Ini surat dari ibu yang
tersayat hatinya. Linangan air mata bertetesan deras menyertai tersusunnya
tulisan ini. Aku lihat engkau lelaki yang gagah lagi matang. Bacalah surat ini.
Dan kau boleh merobek-robeknya setelah itu, seperti saat engkau meremukkan
kalbuku sebelumnya.
Sejak dokter mengabari
tentang kehamilan, aku berbahagia. Ibu-ibu sangat memahami makna ini dengan
baik. Awal kegembiraan dan sekaligus perubahan psikis dan fisik. Sembilan bulan
aku mengandungmu. Seluruh aktivitas aku jalani dengan susah payah karena
kandunganku. Meski begitu, tidak mengurangi kebahagiaanku. Kesengsaraan yang
tiada hentinya, bahkan kematian kulihat didepan mataku saat aku melahirkanmu.
Jeritan tangismu meneteskan air mata kegembiraan kami. Berikutnya, aku layaknya
pelayan yang tidak pernah istirahat. Kepenatanku demi kesehatanmu.
Kegelisahanku demi kebaikanmu. Harapanku hanya ingin melihat senyum sehatmu dan
permintaanmu kepada Ibu untuk membuatkan sesuatu.
Masa remaja pun engkau
masuki. Kejantananmu semakin terlihat, Aku pun berikhtiar untuk mencarikan
gadis yang akan mendampingi hidupmu. Kemudian tibalah saat engkau menikah.
Hatiku sedih atas kepergianmu, namun aku tetap bahagia lantaran engkau menempuh
hidup baru. Seiring perjalanan waktu, aku merasa engkau bukan anakku yang dulu.
Hak diriku telah terlupakan. Sudah sekian lama aku tidak bersua, meski melalui
telepon. Ibu tidak menuntut macam-macam. Sebulan sekali, jadikanlah ibumu ini
sebagai persinggahan, meski hanya beberapa menit saja untuk melihat anakku. Ibu
sekarang sudah sangat lemah. Punggung sudah membungkuk, gemetar sering melecut
tubuh dan berbagai penyakit tak bosan-bosan singgah kepadaku. Ibu semakin susah
melakukan gerakan.
Anakku...

-=-=-=-=-

## [TUGAS YANG DIBERIKAN]
Tolong tuliskan kembali tanpa perubahan bagian surat ibu di atas yang diawali kata-kata yang memuat "Dan kau boleh" dan diakhiri dengan "Kepenatanku demi kesehatanmu.".

## [BARIS DATA]
-=-=-=-=-

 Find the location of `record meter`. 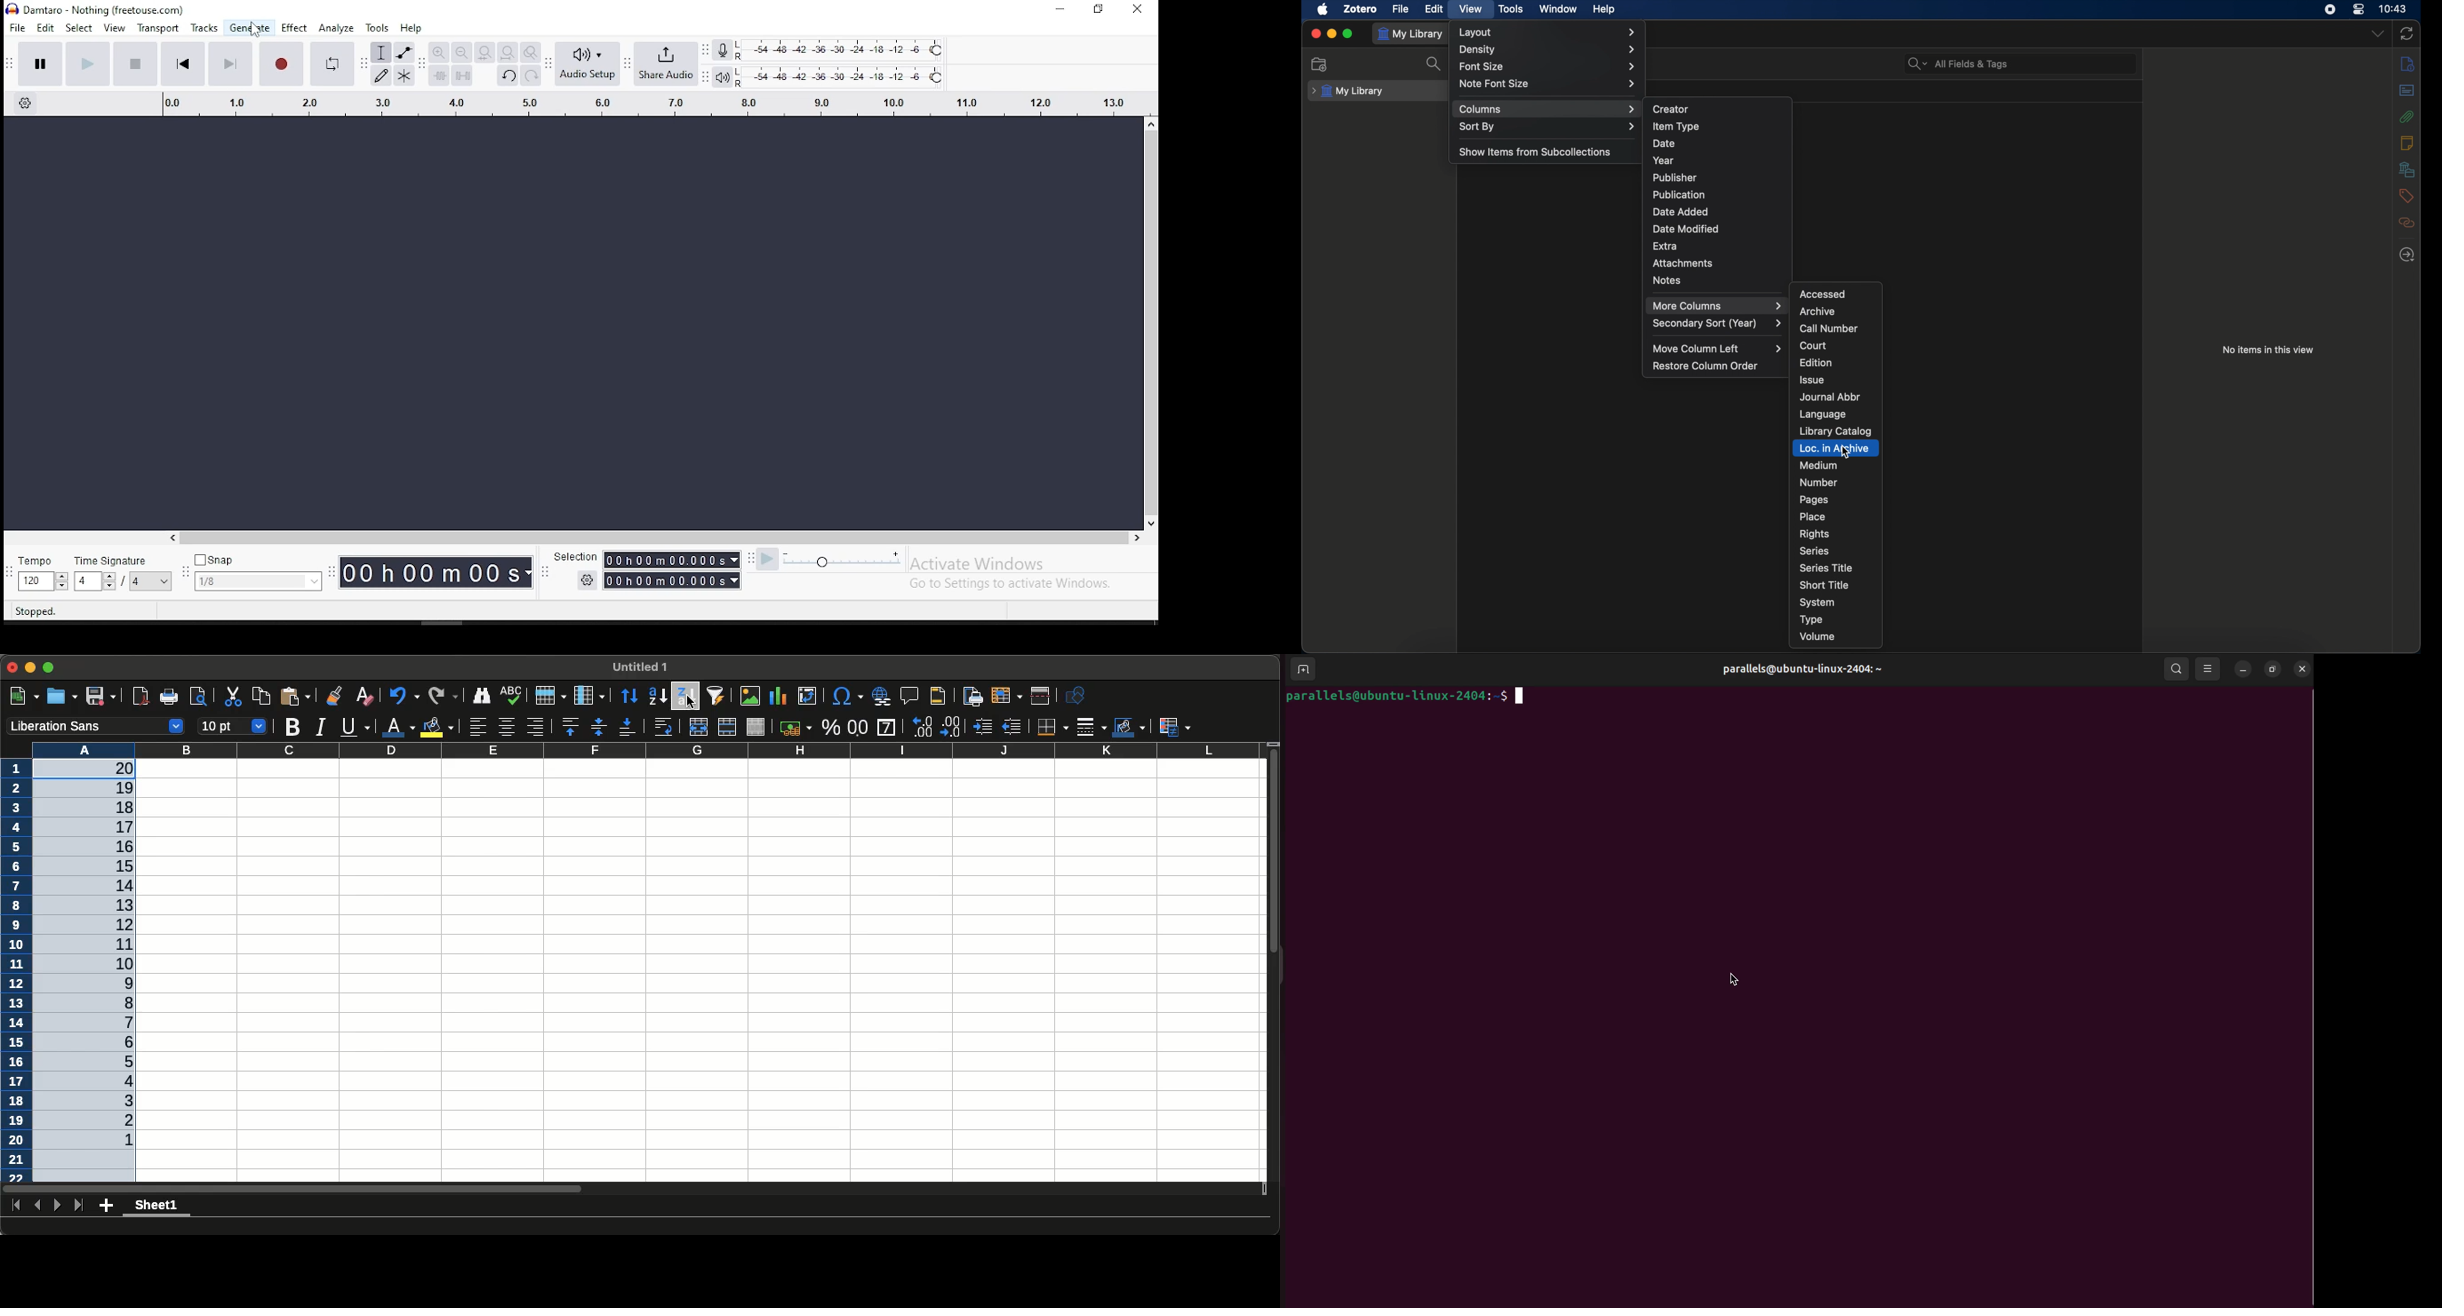

record meter is located at coordinates (723, 51).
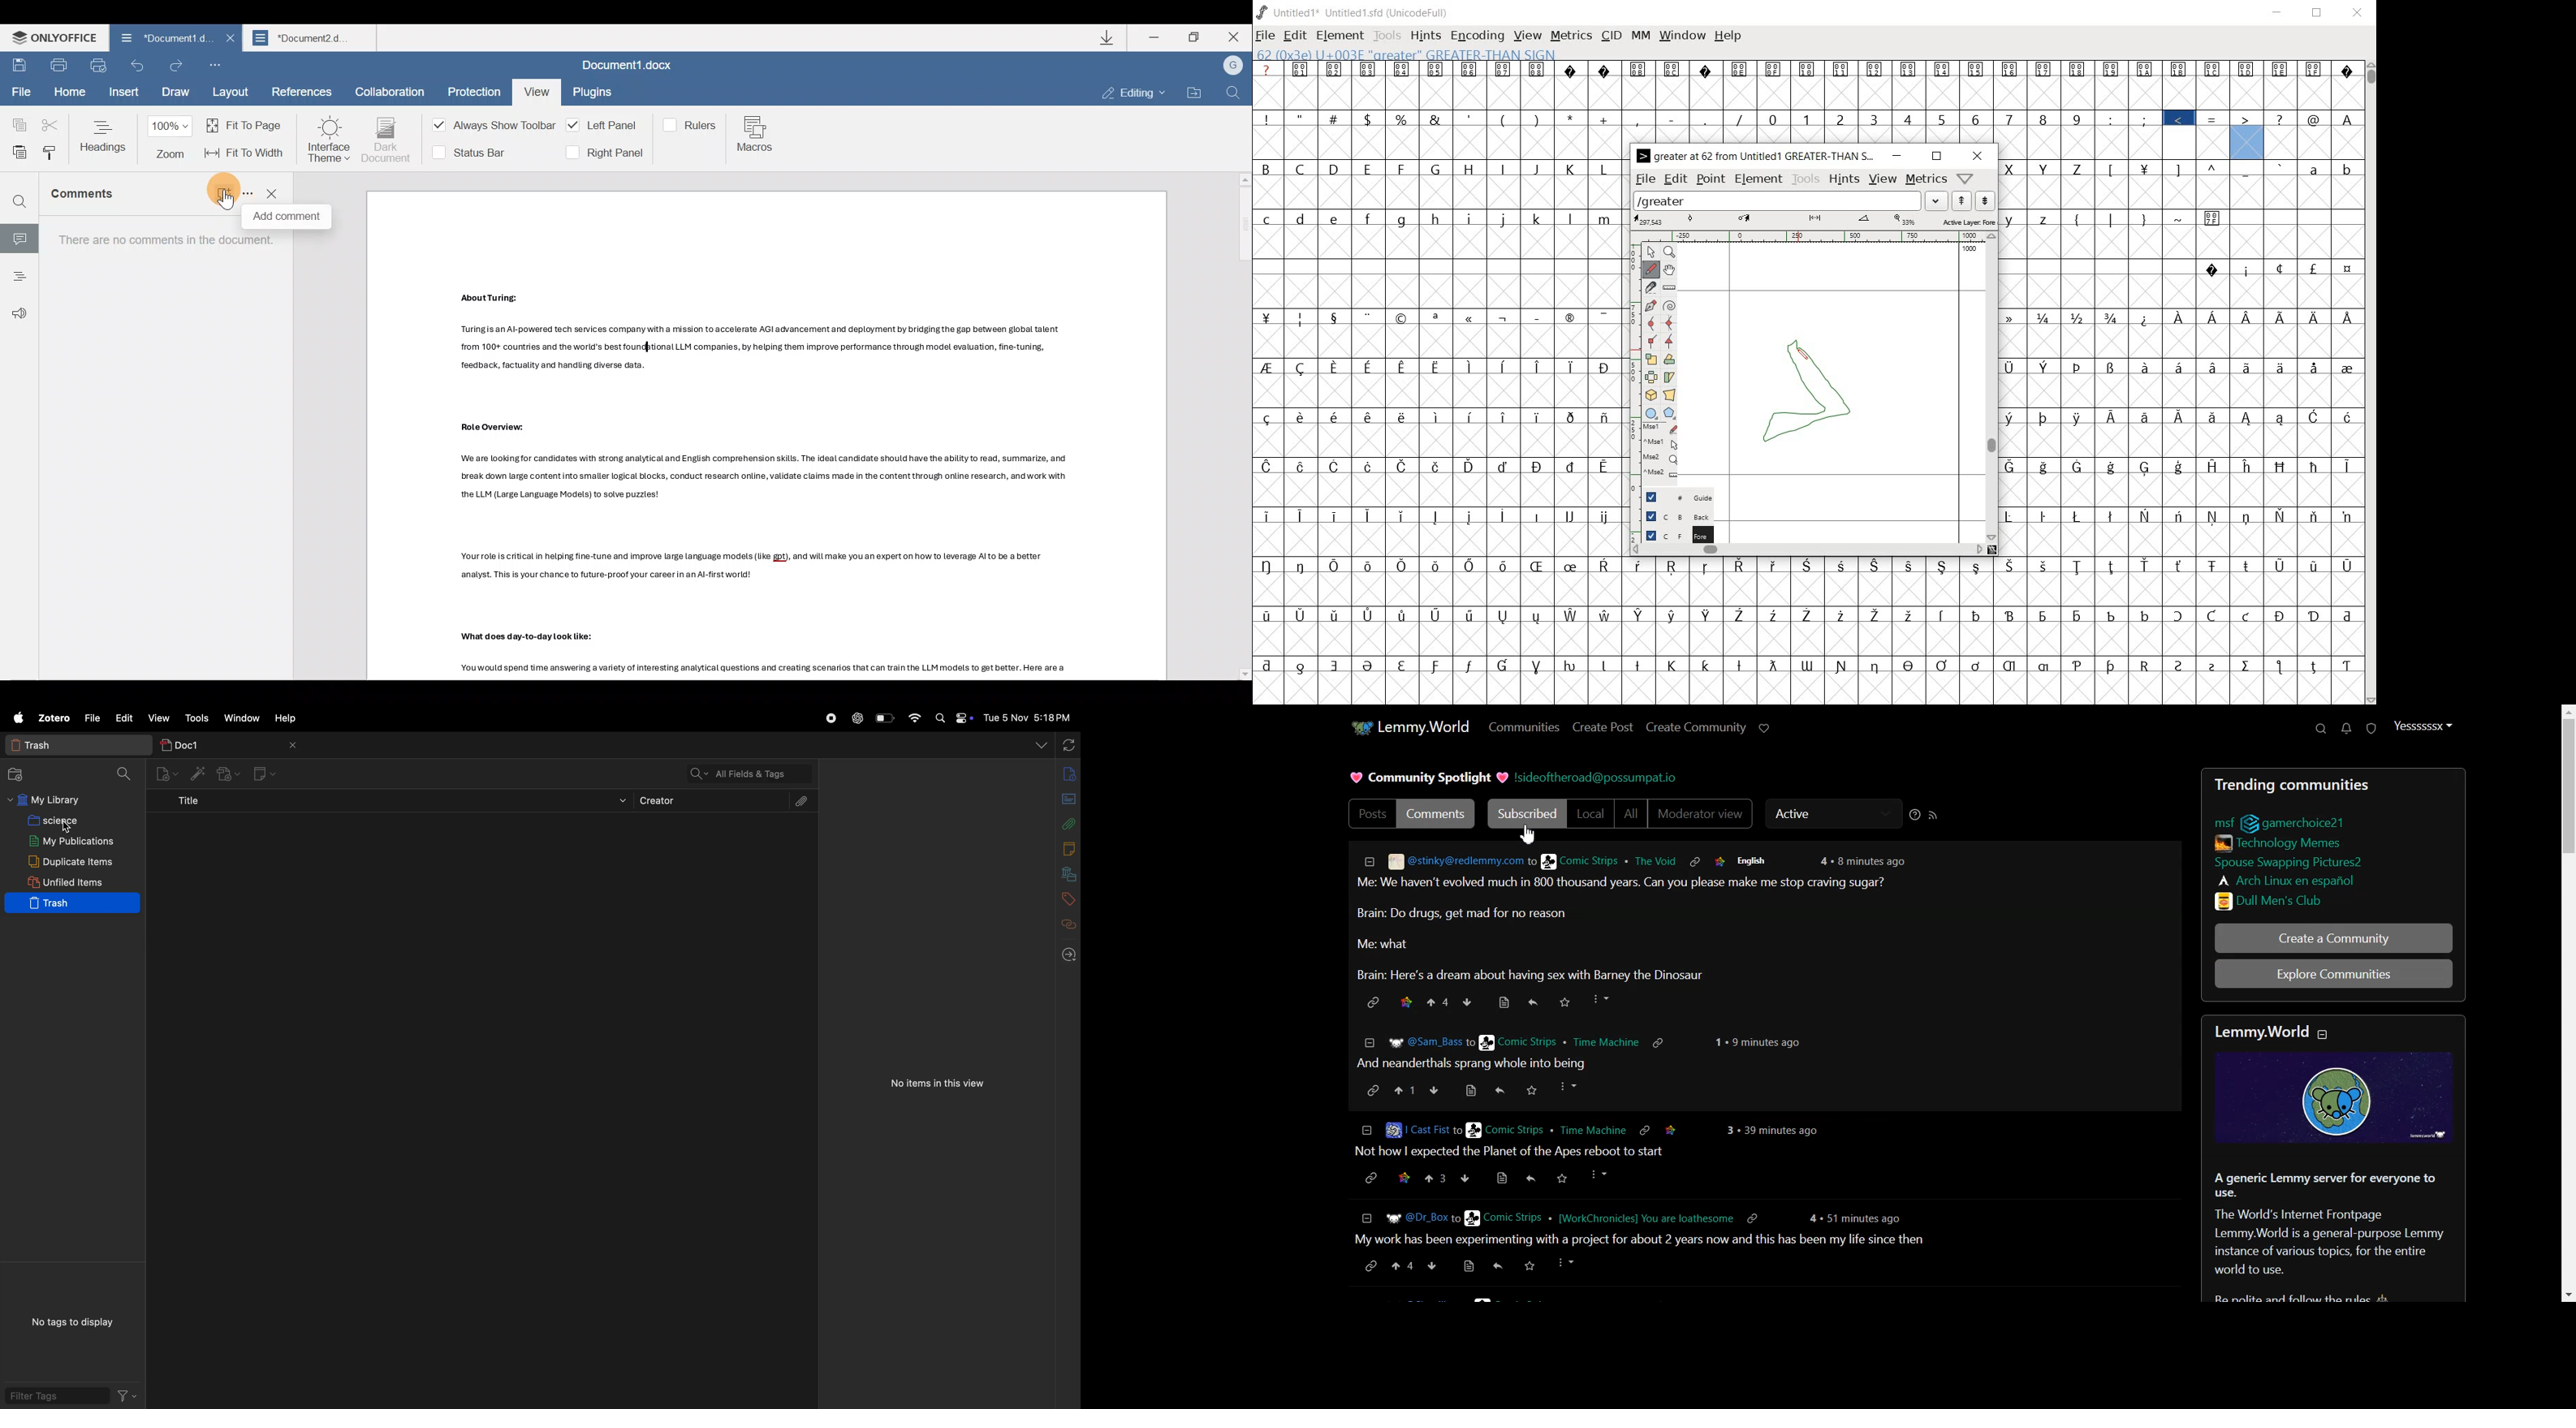  I want to click on Document1.d.., so click(157, 40).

-=-=-=-=-

## [JAWABAN TUGAS INI]
Dan kau boleh merobek-robeknya setelah itu, seperti saat engkau meremukkan
kalbuku sebelumnya.
Sejak dokter mengabari
tentang kehamilan, aku berbahagia. Ibu-ibu sangat memahami makna ini dengan
baik. Awal kegembiraan dan sekaligus perubahan psikis dan fisik. Sembilan bulan
aku mengandungmu. Seluruh aktivitas aku jalani dengan susah payah karena
kandunganku. Meski begitu, tidak mengurangi kebahagiaanku. Kesengsaraan yang
tiada hentinya, bahkan kematian kulihat didepan mataku saat aku melahirkanmu.
Jeritan tangismu meneteskan air mata kegembiraan kami. Berikutnya, aku layaknya
pelayan yang tidak pernah istirahat. Kepenatanku demi kesehatanmu.